Evaluation of synthetic data performance

To assess the fidelity und usability of synthetic data, previously proposed evaluation metrics were used to provide a comprehensive overview of model performance. In particular, Basic Statistical Measure, Regularized Support Coverage, and Log-transformed Correlation Score were used to evaluate the fidelity of the data in general via our implementation based on the descriptions by Chundawat et al.⁹. The second set of metrics – Kaplan-Meier-Divergence, Optimism and Short-Sightedness - was previously introduced by Norcliffe et al.¹¹ for synthetic survival data. NFlow was implemented in Synthcity⁵³ where the time-to-event variable of interest was set to OS. For improved comparability, performance metrics were normalized on a scale from 0 (inadequate representation of original data) to 1 (optimal representation). An overview of the underlying methodologies of these metrics is provided in Supplementary Table 11. For detailed information, we refer the interested reader to the original publications^9,11.

————

Problem to work on
Please transcribe the passage on evaluating synthetic data performance in full, with no changes.

Record extracts
————

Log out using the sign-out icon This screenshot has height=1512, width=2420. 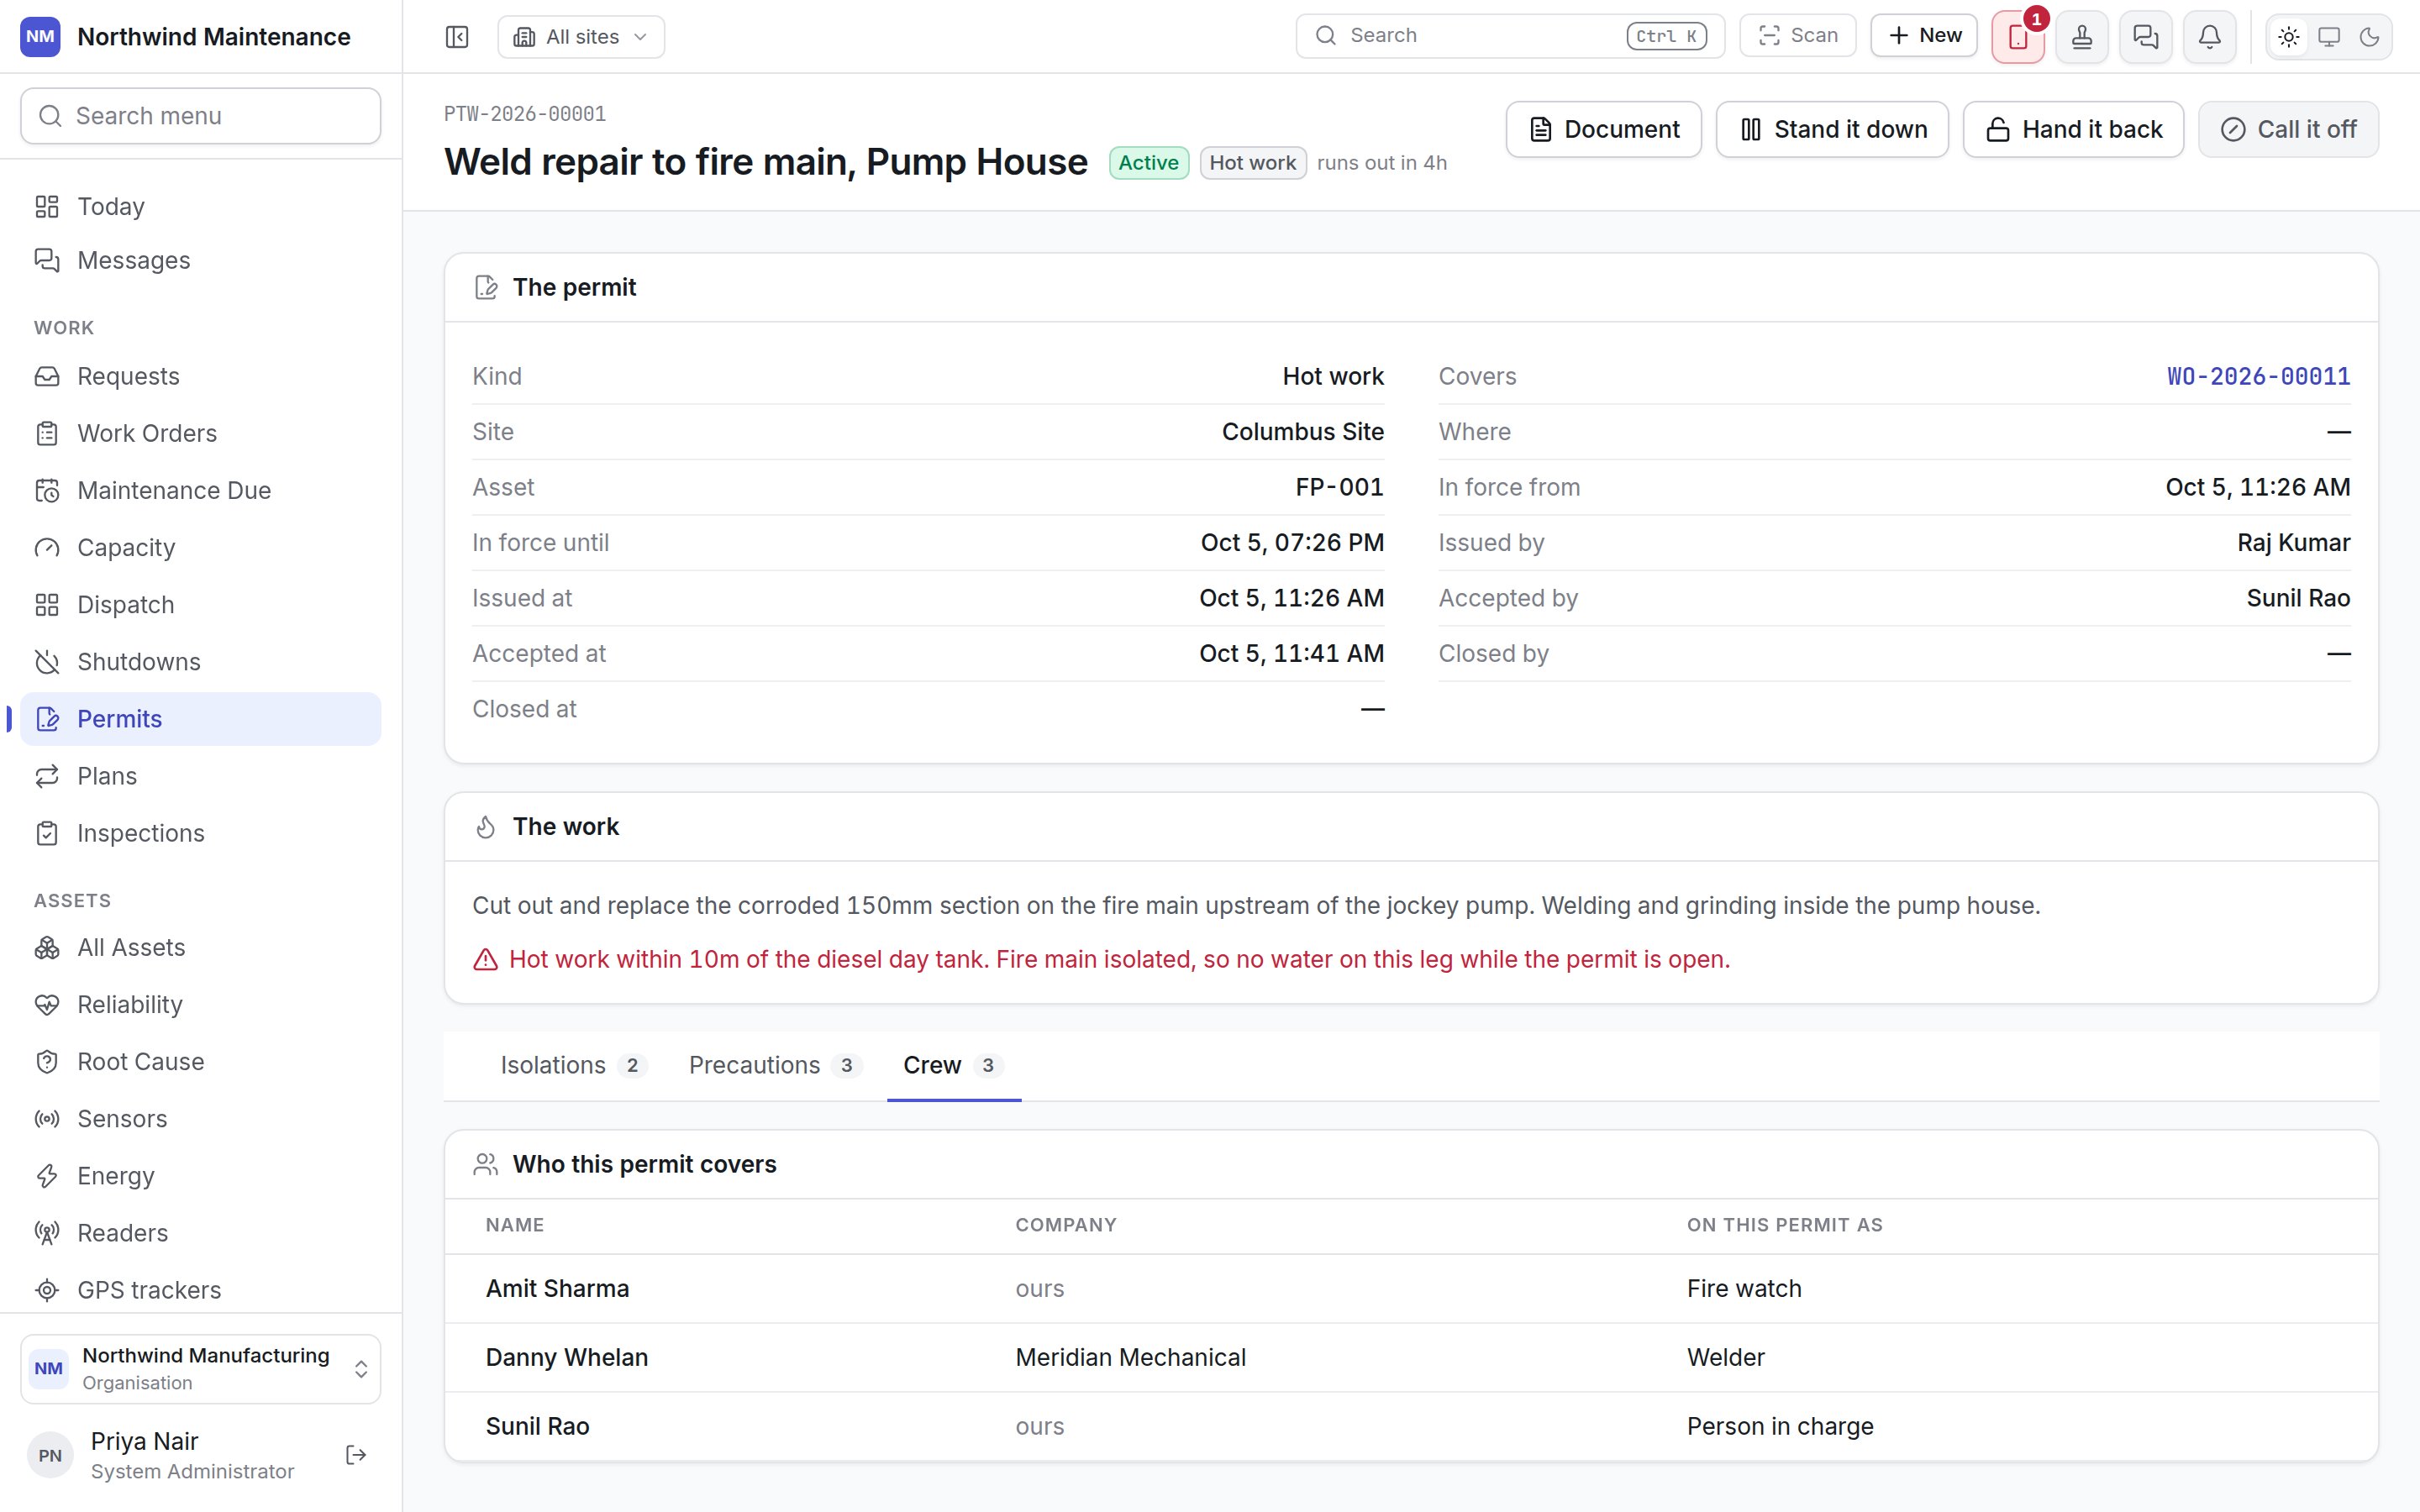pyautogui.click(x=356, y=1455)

————

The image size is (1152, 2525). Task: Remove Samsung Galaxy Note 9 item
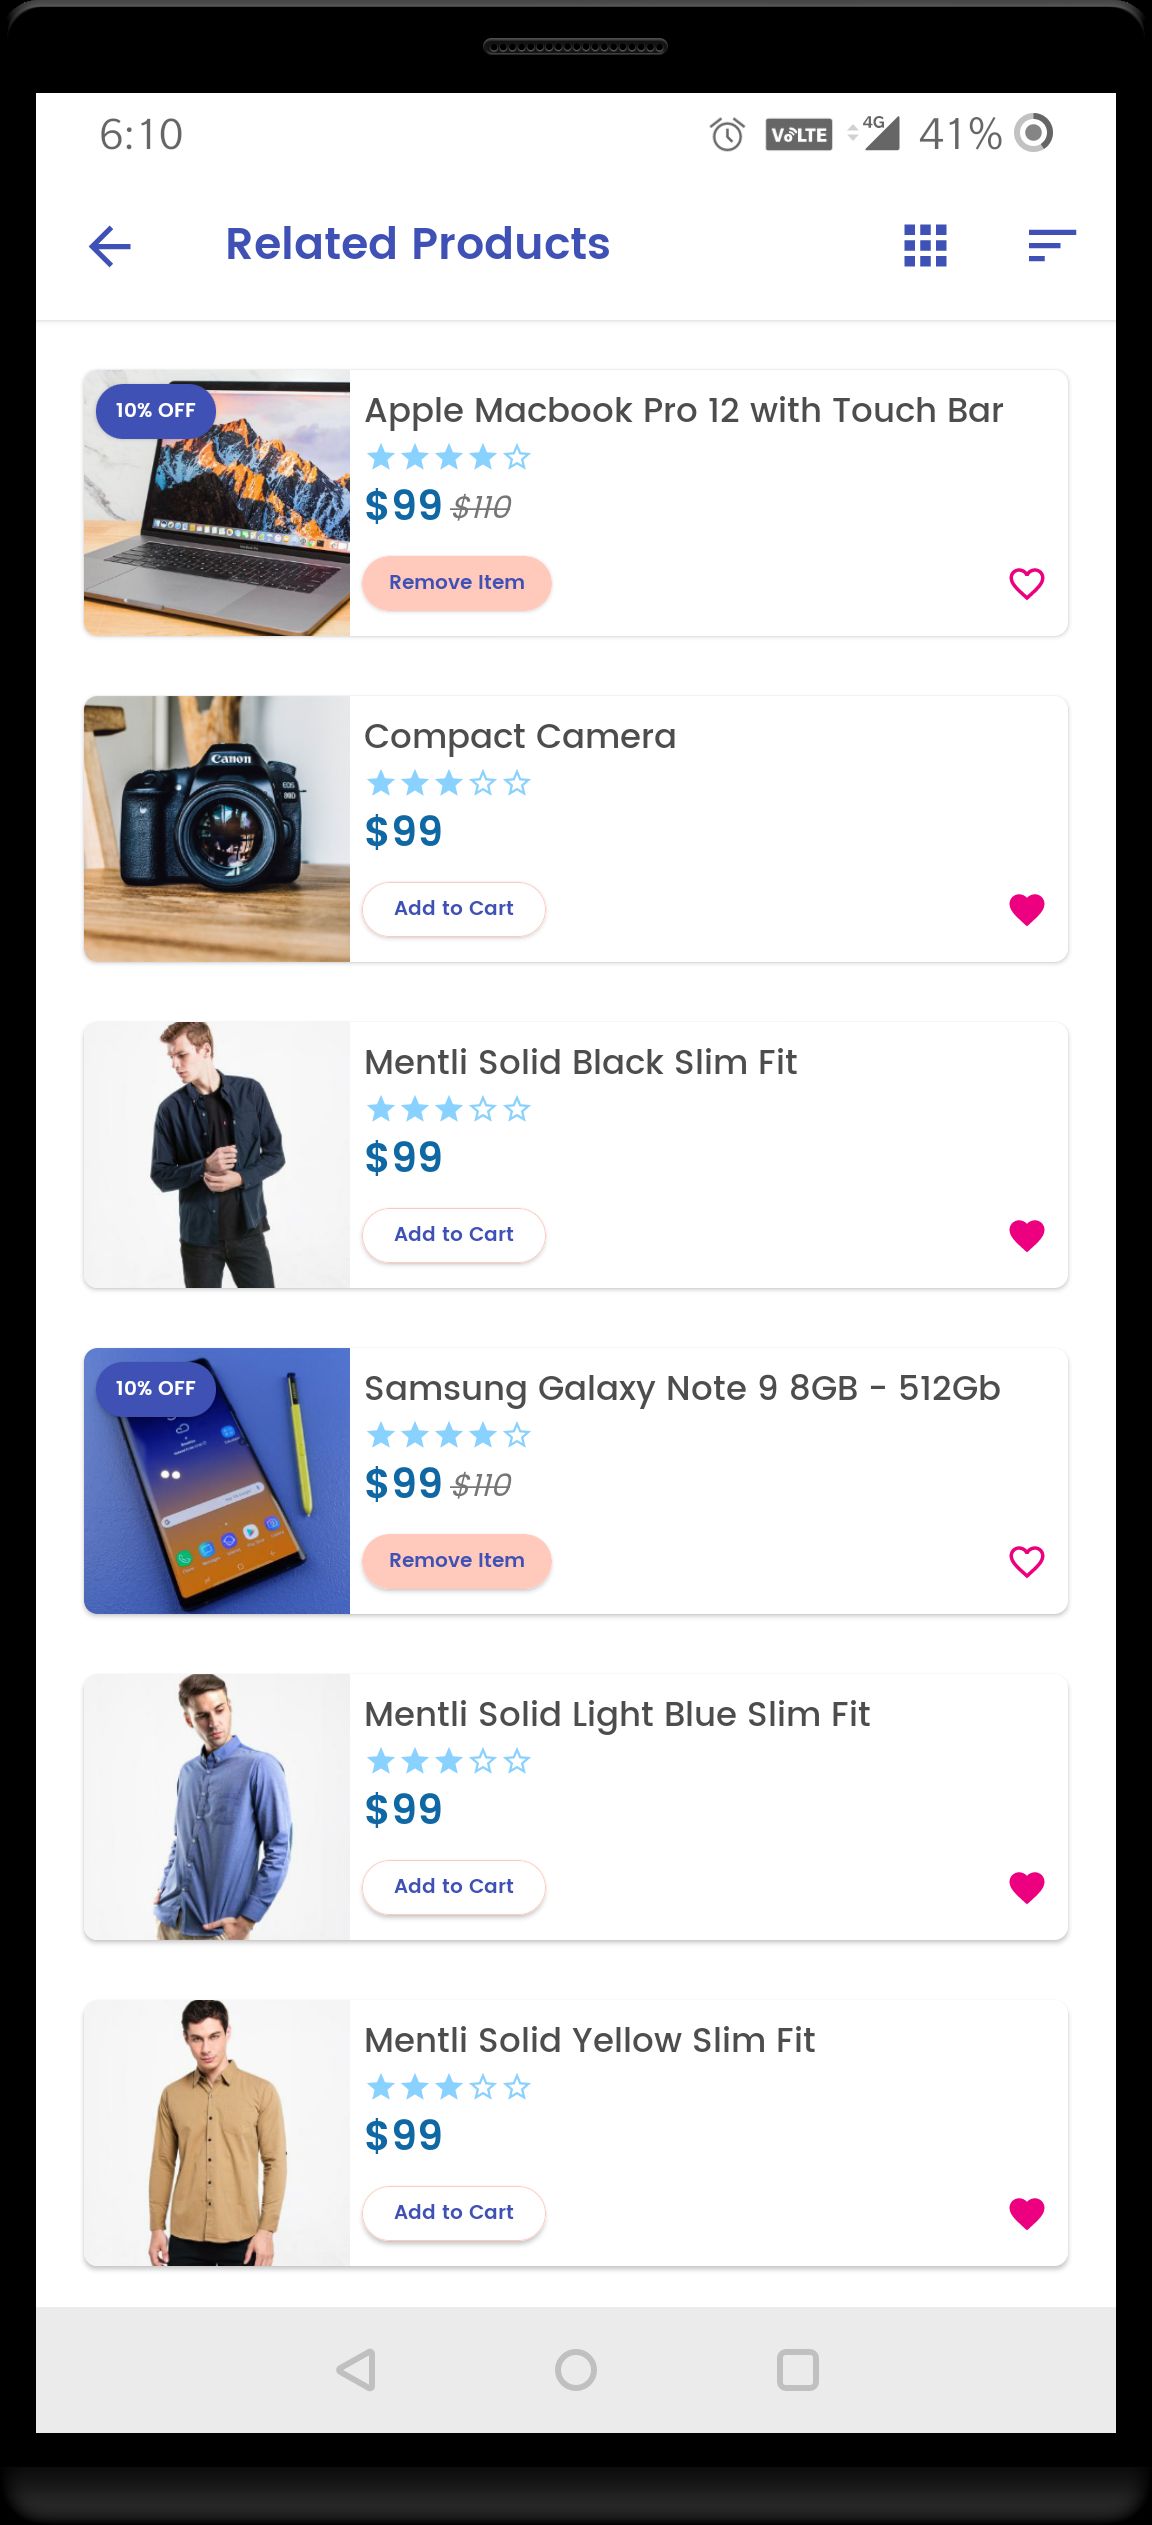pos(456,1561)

————

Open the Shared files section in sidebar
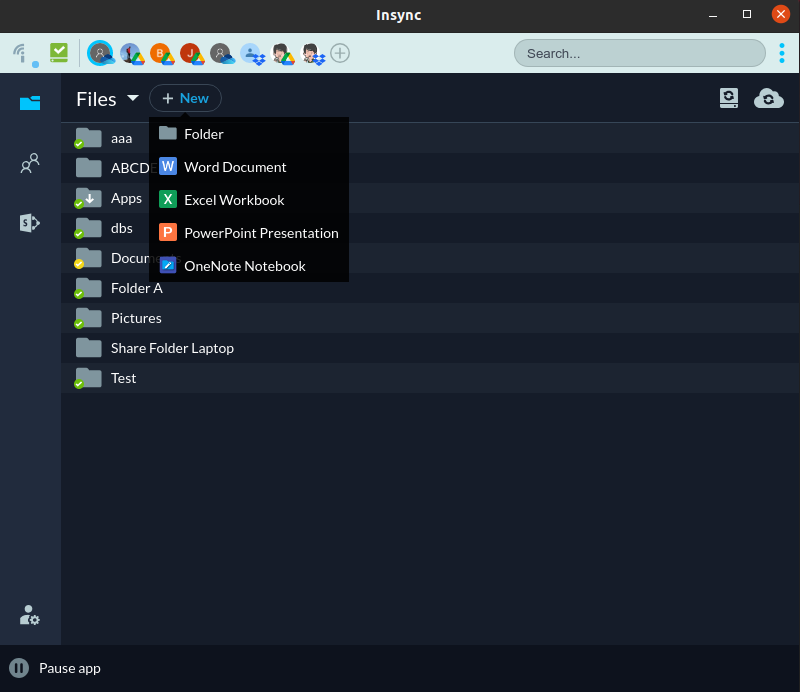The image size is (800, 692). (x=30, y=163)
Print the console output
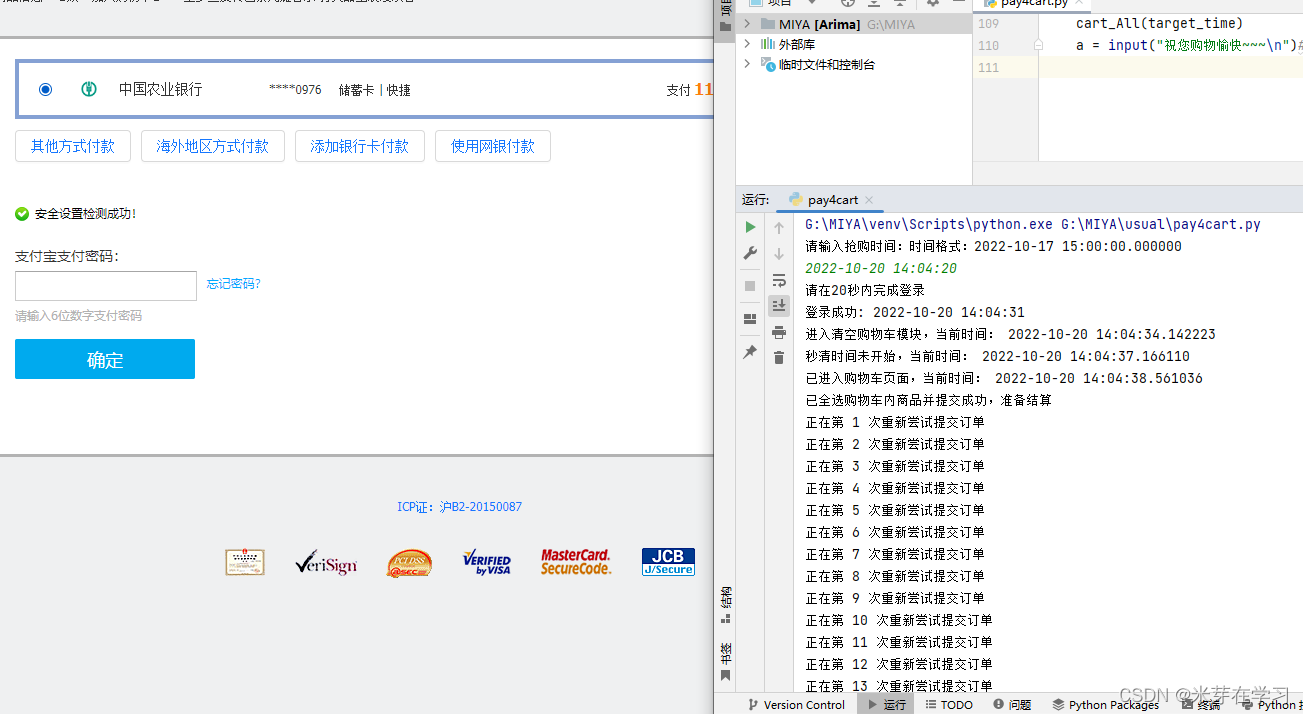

————

Worked solution
Evaluation of synthetic data performance

To assess the fidelity und usability of synthetic data, previously proposed evaluation metrics were used to provide a comprehensive overview of model performance. In particular, Basic Statistical Measure, Regularized Support Coverage, and Log-transformed Correlation Score were used to evaluate the fidelity of the data in general via our implementation based on the descriptions by Chundawat et al.⁹. The second set of metrics – Kaplan-Meier-Divergence, Optimism and Short-Sightedness - was previously introduced by Norcliffe et al.¹¹ for synthetic survival data. NFlow was implemented in Synthcity⁵³ where the time-to-event variable of interest was set to OS. For improved comparability, performance metrics were normalized on a scale from 0 (inadequate representation of original data) to 1 (optimal representation). An overview of the underlying methodologies of these metrics is provided in Supplementary Table 11. For detailed information, we refer the interested reader to the original publications^9,11.